Content starts
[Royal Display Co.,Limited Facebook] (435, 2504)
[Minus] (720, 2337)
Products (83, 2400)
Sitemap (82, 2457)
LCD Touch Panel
Content ends
■ **EXERCISE OBJECTIVE**: Nothing may be dropped or altered. Copy every line above.

■ **ANSWER TO THIS EXERCISE**:
[Royal Display Co.,Limited Facebook] (435, 2504)
[Minus] (720, 2337)
Products (83, 2400)
Sitemap (82, 2457)
LCD Touch Panel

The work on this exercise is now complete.